Players stuck up against the front lip will be unable to avoid this impact if they want to move the ball forward and not out sideways. But this shot does not need to hold the golfer hostage with fear. By taking certain precautions it is possible to play and have a successful outcome.
One of the biggest obstacles facing the golfer, apart from the bunker lip, is fear. This fear of hitting through the ball and smashing into the edge of the bunker can cause the golfer to quit on the shot. This is a dangerous thing to do because the player not only risks leaving the ball in the bunker, but also back up against the lip and possibly in the divot just created.

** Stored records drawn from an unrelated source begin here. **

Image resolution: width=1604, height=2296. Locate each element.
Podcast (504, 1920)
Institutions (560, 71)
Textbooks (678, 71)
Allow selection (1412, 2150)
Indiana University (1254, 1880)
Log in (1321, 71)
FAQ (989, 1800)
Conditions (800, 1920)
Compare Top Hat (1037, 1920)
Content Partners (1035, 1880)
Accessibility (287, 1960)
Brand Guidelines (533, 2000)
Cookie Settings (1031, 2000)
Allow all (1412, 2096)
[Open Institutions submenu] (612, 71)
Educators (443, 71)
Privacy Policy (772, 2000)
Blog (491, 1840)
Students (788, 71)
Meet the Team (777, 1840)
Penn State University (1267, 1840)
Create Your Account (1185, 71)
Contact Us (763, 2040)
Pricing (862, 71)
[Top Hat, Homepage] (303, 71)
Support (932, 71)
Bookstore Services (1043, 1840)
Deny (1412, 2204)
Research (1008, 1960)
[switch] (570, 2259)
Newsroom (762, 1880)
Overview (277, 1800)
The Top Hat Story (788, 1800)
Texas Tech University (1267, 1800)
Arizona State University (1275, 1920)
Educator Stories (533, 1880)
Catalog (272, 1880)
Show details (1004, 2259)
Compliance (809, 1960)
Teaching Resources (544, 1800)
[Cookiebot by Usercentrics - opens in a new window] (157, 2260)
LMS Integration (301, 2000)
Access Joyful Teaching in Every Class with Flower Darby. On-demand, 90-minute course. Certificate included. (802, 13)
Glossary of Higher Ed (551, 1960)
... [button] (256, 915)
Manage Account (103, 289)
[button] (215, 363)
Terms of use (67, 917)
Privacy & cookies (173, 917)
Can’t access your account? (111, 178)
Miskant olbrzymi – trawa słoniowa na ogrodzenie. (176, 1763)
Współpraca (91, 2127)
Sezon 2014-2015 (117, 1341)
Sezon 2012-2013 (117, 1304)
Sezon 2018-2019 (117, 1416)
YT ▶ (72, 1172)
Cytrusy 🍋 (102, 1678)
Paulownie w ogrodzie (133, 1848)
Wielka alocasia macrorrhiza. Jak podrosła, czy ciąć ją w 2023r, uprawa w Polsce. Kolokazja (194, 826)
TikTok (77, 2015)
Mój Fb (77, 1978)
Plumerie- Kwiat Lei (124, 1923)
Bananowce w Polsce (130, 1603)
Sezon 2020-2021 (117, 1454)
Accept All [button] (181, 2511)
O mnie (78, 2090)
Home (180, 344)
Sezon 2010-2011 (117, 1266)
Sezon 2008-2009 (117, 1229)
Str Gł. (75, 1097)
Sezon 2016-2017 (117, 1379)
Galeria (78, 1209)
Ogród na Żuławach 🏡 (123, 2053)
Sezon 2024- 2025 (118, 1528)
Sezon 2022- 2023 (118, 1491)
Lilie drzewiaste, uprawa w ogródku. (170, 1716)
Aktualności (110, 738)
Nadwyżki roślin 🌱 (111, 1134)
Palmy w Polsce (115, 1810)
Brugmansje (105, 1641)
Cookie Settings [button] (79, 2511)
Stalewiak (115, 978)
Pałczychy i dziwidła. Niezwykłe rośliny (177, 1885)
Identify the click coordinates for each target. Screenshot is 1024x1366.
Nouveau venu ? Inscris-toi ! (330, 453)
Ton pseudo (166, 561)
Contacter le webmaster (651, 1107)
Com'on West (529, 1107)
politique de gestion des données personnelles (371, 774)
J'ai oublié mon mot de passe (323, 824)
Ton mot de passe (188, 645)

To avoid this, commitment and bravery is required - commitment to play the shot and bravery about the inevitable impact with the bunker lip.
This links into the golfer’s commitment to play the bunker shot. Because of the ball’s proximity to the bunker lip, the player needs to get the ball up very quickly which requires club head speed.
By focusing on striking hard through the ball, this extra speed can be achieved and the ball should pop up and out of the bunker avoiding the face.
Keep the hands relaxed
Golfer who are playing this difficult shot should be prepared to hit the lip or face of the bunker but any possible pain can be avoided by keeping the hands very relaxed. By keeping the hands relaxed throughout the swing, when the club hits the front lip, players will find it easier to let the club go and minimize the vibrations usually sent up the shaft. Many players who are successful at executing this shot may let go of the club all together after hitting the ball. If you do let go make sure the ball is on its way first!
By committing to this difficult shot, players can take away the fear factor. Hitting hard whilst keeping the hands relaxed will not only provide the power to get the ball up and out of the bunker but also allow the golfer to let go of the club after impact and avoid any nasty vibrations flying back up the shaft into the arms and upper body.